Every long-running daemon needs this query. Without it, you only find out about failures when a human notices the absence of something — the worst possible monitoring signal.
2. The freeze button
I shipped a workflow change on a Friday with a subtle bug. By Monday, a weekend's worth of events had run through buggy code and written wrong data to twenty deals. Reverting the code didn't fix the data. The cleanup took half a day.
I added two scripts: freeze and unfreeze. They flip one boolean in Postgres. Every workflow checks it first and exits early if it's set. Now if something looks wrong, I can stop everything in 5 seconds.
Not glamorous. Probably the most valuable 30 lines of code in the whole repo.
3. The error log as a weekly ritual
I have a helper that any workflow can call when something goes wrong. It logs the error, the workflow name, the event ID, and a note to a workflow_errors table. Once a week I read through it.
The value isn't debugging individual failures — logs handle that. It's seeing patterns. Two months of rows told me which external API was flaky, which Attio attributes the team kept editing in incompatible ways, and which workflows had assumptions that no longer matched how we actually worked. None of that was visible from individual log lines.
What I'd do differently
- Pick a real database on day one. I started with JSON files. Two months later I was migrating to Postgres with a thousand events to backfill. The complexity of a database is much smaller than the complexity of not having one.

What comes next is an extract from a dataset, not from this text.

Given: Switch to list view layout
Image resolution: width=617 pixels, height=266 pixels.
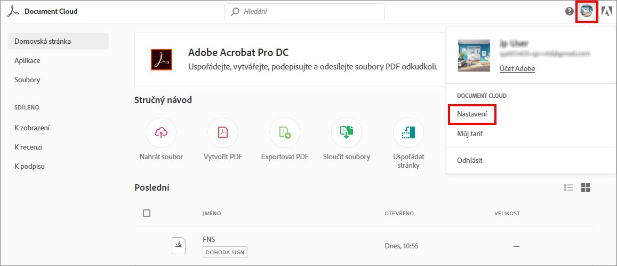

- Write the introspection scripts before you need them. The health check scripts I built during incidents are now the most-used tools in the repo. If I'd written them first, I'd have caught the stuck-events bug a month earlier.
- Split workflows from actions from the start. The cost on day one is zero. The cost after the fact is a refactor.
- Don't run production on a personal cloud account. The daemon lived on my Railway account for months. Same architecture, but it should have been on a firm-owned account with proper access controls from the beginning.
- Treat the LLM as a function, not a manager. One specific judgment per call. Let code do the orchestration.
Closing
The best thing about this kind of system is that it's invisible when it's working. Nobody notices that every call gets a recap automatically, that every inbound email hits the right pipeline state, that every sequence write-back happens in minutes. They just notice they're not chasing those things anymore.
That's the goal. Felt as the absence of friction.
If you're building something similar — at a fund, an agency, a small ops team — this is the architecture I'd start with. It's not glamorous. It stays in sync.